Post by Adam Reynolds »

K. A. Pital wrote:I consider marginalism a vain model, especially considering that adjusting wages to the marginal product of labour in labour-surplus economies drives the wages below subsistence.

Truth is, economics is a social science. The current order will be quickly overthrown if it were to seriously threaten the large-scale employment of its own populace. Think Greece or Portugal - but on a global level. Such governments (and corporations lobbying for such governments) will be crushed by popular uprisings. At least, that's what I hope will happen. If crushing poverty with total productive power and all economic control in the hands of capitalists happens instead, humans truly are the fools.
Indeed it is a problematic model, which was my point. I hope that something like this would happen, but America at least is so obsessed with capitalism I'm not so optimistic there.

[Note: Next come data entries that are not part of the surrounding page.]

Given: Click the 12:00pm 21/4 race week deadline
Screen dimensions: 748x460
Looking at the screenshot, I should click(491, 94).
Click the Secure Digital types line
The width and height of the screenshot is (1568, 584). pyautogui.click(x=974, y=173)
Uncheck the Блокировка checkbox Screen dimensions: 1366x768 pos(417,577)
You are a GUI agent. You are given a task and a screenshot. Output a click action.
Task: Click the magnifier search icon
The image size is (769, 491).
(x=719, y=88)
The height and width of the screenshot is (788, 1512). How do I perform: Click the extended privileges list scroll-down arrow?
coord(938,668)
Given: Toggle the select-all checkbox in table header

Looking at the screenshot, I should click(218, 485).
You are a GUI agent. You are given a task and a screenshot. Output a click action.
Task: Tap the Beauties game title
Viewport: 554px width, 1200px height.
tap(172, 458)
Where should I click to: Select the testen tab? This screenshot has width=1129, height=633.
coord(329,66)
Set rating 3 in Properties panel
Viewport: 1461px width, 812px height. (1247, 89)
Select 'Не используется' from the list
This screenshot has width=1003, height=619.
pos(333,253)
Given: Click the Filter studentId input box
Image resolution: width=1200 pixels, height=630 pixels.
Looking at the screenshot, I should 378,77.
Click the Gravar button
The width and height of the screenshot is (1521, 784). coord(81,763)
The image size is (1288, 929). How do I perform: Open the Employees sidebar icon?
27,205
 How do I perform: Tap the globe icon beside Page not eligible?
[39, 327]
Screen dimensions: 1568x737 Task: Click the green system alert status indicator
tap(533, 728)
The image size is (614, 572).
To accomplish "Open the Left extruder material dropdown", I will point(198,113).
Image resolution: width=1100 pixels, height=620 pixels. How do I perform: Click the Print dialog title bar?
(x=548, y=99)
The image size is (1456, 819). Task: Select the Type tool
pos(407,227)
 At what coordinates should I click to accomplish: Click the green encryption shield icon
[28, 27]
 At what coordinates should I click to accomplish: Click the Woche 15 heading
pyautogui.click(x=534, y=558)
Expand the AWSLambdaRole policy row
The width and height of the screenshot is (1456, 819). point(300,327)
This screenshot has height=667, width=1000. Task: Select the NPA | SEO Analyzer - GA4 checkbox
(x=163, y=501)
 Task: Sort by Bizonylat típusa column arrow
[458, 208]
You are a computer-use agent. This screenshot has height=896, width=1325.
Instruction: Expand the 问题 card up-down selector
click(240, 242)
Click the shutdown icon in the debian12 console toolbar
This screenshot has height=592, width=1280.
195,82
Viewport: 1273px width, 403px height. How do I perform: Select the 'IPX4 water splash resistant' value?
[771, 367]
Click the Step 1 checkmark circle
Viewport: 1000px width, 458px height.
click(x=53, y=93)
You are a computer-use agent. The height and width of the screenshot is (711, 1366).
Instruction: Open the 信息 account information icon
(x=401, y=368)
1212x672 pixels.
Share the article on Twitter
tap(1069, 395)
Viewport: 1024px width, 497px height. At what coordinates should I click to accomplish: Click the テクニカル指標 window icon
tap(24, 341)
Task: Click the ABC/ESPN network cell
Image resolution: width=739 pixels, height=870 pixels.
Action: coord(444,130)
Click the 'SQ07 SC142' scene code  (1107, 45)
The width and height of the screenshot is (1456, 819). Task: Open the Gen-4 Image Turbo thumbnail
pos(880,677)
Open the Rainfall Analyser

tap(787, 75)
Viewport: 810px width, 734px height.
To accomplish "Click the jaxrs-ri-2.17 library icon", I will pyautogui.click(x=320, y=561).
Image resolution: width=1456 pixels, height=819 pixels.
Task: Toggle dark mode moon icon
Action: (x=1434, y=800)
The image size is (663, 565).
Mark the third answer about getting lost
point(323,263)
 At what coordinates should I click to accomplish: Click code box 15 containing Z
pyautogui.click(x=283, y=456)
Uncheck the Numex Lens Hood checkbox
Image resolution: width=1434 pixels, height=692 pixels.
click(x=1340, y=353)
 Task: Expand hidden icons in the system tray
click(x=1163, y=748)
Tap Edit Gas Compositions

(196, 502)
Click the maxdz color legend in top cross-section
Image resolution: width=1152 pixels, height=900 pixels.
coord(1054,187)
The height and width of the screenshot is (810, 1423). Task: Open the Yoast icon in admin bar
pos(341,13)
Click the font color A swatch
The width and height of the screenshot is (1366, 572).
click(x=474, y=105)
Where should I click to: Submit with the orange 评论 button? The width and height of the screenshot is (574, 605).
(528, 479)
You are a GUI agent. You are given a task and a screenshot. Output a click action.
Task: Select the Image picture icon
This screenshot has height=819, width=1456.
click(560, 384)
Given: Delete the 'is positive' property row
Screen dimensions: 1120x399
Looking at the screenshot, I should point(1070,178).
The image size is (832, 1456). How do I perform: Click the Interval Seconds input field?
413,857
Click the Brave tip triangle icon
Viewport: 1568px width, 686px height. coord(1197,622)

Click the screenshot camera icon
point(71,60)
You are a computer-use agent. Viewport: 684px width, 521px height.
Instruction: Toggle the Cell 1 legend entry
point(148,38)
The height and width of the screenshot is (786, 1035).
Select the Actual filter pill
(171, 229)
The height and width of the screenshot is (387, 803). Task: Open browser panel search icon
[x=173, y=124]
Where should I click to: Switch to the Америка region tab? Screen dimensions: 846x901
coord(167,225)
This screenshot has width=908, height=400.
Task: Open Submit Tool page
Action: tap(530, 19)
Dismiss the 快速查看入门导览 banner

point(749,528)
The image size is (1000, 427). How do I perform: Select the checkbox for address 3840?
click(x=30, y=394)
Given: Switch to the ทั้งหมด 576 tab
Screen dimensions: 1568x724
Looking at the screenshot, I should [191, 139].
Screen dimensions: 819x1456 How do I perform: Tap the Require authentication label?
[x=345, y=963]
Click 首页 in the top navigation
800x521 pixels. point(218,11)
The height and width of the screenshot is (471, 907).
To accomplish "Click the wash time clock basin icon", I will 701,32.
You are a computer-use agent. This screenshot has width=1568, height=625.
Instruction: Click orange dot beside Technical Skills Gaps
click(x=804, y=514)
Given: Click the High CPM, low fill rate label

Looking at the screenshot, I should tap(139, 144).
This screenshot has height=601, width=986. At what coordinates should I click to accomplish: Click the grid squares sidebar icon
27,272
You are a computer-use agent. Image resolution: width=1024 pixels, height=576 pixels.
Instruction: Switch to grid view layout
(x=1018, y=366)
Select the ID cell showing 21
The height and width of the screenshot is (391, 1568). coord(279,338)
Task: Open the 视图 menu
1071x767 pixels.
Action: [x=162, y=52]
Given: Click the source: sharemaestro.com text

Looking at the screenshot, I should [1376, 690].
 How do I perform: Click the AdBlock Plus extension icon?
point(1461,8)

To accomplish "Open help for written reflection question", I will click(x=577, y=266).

As for economics, there is a classic joke that summarizes the problem. A physicist and an economist are trapped on a desert island with a can of food they are attempting to open. The physicist claims that he can use a complicated system in which he drops a coconut on the can and open it. The economist states that this is ridicules, the solution is that he will just assume he has a can opener.
Kingmaker wrote:If that were truly how it worked, we'd all be mostly unemployed already (see mechanization in, e.g. agriculture or manufacturing). There's not a fixed demand for labor, though. Heightened productivity means you produce more with the same labor inputs, or that you are able to use that labor elsewhere to do something else (possibly something new). Those 15 people may be jobless in the short-term, which obviously is not great for them, but that doesn't mean that the economy is running a net loss of employment in the long term. The only way they're going to be out of a job forever is if they are literally no longer worth employing (well, there are other possibilities as well, but they don't relate to robots).
It's worse than just a short term problem in that sense. Things like designing said robots require skills that a large portion of the population actually lack the skills to do. Even doctors and stock brokers could easily be put out of work by computers that can do their jobs better than them. Remember Watson, the IBM supercomputer that won at Jeopardy? It's primary job was and is learning how to diagnose patients better than a doctor. It's not far off.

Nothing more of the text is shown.